Follow me on Twitter RSS FEED

Kertas Kerja Perseorangan

Posted in

LATAR BELAKANG

Agar dapat menghasilkan sebuah konsep perencanaan dan kebijakan secara komprehensif serta berkelanjutan, maka data dan informasi memiliki peran yang utama. Data (datum) adalah seperangkat fakta tentang sesuatu kejadian atau keadaan, serta informasi adalah data yang diproses menjadi makna tertentu bagi penggunanya. Oleh karena informasi berasal dari data, maka keabsahan (validity) sebuah informasi tergantung dari mutu datanya. Melalui data pulalah sebuah proses evaluasi akan menghasilkan alternatif informasi bagi tim perencana terhadap perumusan yang berhubungan dengan kebijakan pembangunan. Hingga selanjutnya sebagai informasi yang akan dibutuhkan, dimanfaatkan, dan dikembangkan bagi keperluan perencanaan, mutu informasi akan tergantung pada sistem penanganannya. Penanganan data dan sistem informasi secara koordinatif pada sebuah organisasi telah merupakan kegiatan tersendiri yang spesifik.

Berdasarkan UU No. 25 Tahun 2004 tentang Sistem Perencanaan Pembangunan Nasional yang bertujuan untuk mendukung koordinasi antar pelaku pembangunan; menjamin terciptanya integrasi, sinkronisasi, dan sinergi baik antar daerah, antar ruang, antar waktu, antar fungsi pemerintah maupun antara Pusat dan Daerah; menjamin keterkaitan dan konsistensi antara perencanaan, penganggaran, pelaksanaan, dan pengawasan; mengoptimalkan partisipasi masyarakat; menjamin tercapainya penggunaan sumber daya secara efisien, efektif, berkeadilan, dan berkelanjutan, adalah proses pelaksanaan pembangunan yang harus direncanakan berdasarkan mutu data yang dapat dipertanggungjawabkan. Ditegaskan pula melalui UU No. 32 Tahun 2004 tentang Pemerintahan Daerah yang mengamanatkan bahwa perencanaan pembangunan di daerah harus berdasarkan pada data dan informasi, serta Pemerintah Daerah harus membangun sistem informasi daerah yang terintegrasi secara nasional.
Badan Perencanaan Pembangunan Daerah (BAPPEDA) Provinsi Kalimantan Barat yang dibentuk berdasarkan Peraturan Gubernur Kalimantan Barat No. 58 Tahun 2008, memiliki tugas pokok melaksanakan penyusunan pelaksanaan kebijakan daerah di bidang perencanaan pembangunan daerah, melaksanakan tugas dekonsentrasi dan tugas pembantuan yang diserahkan oleh Gubernur dan peraturan perundang-undangan yang berlaku. Selain itu, BAPPEDA mempunyai tugas merumuskan kebijakan teknis penyusunan Rencana Pembangunan Daerah Jangka Panjang, Menengah, dan Tahunan yang memuat penyusunan rencana makro di bidang Sosial Budaya, Sarana dan Prasarana Wilayah, Ekonomi, Monitoring dan Evaluasi program pembangunan, serta melaksanakan tugas dekonsentrasi dan tugas pembantuan yang diserahkan Gubernur sesuai dengan lingkup tugasnya.

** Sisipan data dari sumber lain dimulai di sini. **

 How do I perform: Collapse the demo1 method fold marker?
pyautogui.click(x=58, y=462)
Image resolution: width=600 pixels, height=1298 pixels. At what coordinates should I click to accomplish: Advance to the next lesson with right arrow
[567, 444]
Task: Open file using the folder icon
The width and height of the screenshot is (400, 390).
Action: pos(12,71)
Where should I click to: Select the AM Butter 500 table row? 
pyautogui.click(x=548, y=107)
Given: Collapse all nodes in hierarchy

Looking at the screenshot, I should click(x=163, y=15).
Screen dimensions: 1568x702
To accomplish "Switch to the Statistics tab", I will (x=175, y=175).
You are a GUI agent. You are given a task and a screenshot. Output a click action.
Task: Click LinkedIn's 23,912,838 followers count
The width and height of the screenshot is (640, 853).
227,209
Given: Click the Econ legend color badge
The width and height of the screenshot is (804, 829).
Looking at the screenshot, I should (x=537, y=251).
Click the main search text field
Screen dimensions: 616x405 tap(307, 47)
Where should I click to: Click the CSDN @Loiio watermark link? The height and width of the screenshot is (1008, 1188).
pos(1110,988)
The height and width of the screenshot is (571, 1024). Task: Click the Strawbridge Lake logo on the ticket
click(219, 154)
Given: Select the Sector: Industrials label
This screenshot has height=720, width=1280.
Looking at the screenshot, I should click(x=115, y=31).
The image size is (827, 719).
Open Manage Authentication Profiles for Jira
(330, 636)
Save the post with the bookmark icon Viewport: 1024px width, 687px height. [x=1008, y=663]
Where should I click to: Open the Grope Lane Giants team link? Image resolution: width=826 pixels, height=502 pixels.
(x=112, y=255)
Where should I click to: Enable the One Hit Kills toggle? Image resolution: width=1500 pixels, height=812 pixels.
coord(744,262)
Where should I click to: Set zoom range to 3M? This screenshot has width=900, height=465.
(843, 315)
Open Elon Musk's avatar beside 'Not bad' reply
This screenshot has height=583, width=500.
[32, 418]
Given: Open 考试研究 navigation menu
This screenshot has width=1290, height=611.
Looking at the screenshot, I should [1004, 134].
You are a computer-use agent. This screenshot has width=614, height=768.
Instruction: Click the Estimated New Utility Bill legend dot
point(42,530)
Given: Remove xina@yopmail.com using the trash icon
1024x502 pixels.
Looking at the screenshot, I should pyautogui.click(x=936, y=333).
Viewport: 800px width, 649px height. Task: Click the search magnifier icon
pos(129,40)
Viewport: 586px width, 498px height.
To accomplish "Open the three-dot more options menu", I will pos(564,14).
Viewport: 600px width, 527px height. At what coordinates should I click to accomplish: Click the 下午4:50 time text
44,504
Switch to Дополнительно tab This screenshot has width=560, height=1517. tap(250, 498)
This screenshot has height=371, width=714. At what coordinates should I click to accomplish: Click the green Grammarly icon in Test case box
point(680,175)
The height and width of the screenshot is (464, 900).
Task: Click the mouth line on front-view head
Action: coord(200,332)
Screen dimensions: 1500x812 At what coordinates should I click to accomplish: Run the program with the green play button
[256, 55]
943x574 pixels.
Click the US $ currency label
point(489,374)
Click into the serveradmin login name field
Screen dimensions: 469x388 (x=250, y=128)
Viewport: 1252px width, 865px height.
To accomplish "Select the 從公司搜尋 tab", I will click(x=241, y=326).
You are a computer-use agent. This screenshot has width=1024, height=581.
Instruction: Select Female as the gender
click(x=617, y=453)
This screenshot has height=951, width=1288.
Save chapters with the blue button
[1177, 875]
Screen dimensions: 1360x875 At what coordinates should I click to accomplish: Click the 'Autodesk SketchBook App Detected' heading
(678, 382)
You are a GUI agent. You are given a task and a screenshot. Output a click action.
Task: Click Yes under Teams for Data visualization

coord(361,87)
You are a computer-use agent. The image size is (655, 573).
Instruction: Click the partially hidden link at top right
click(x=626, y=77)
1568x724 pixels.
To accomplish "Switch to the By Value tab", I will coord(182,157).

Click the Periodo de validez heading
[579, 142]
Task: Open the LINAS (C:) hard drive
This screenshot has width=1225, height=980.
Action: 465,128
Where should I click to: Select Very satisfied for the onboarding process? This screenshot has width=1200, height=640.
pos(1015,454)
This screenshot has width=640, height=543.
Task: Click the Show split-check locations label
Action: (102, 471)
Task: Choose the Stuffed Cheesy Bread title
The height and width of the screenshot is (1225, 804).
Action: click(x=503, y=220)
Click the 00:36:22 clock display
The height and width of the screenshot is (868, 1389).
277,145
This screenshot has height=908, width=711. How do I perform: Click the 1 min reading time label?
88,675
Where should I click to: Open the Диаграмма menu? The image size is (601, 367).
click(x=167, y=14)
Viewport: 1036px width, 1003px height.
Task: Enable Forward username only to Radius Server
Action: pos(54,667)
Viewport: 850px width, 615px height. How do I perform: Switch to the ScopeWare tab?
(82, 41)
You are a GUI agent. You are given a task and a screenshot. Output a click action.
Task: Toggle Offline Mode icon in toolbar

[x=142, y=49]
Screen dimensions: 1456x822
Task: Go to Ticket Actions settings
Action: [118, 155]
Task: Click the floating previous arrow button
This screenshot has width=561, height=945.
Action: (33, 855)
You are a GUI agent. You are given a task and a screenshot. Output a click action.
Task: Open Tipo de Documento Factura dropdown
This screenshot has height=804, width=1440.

BAPPEDA sebagai unsur pembantu pimpinan Pemerintah Provinsi dalam bidang perencanaan pembangunan wilayah secara kornprehensif, membutuhkan data dan informasi dari berbagai sektor dan institusi secara horisontal maupun vertikal. Data dan informasi akan diolah sebagai komponen perencanaan dan program pelaksanaan pembangunan daerah berdasarkan kesamaan persepsi dan tujuan di antara para penyedia, penanganan, hingga pengguna data sebagai kegunaan sistem informasi yang handal. Kehandalan tersebut telah mencakup terpenuhinya aspek yakni sistem pengumpulan data, standarisasi data, hingga sinkronisasi dalam memproduksi data.

ISU AKTUAL
"Garbage In Garbage Out" merupakan istilah yang menggambarkan betapa pentingnya keberadaan data dan informasi untuk proses perencanaan. Apabila informasi yang diolah dengan menggunakan “data sampah”, maka hasil perencanaanya juga dapat dikategorikan sampah (garbage). Sebaliknya jika informasi telah menggunakan data yang memenuhi mutu standard, maka hasil perencanaanya akan dapat dipertanggungjawabkan (Gold In Gold Out).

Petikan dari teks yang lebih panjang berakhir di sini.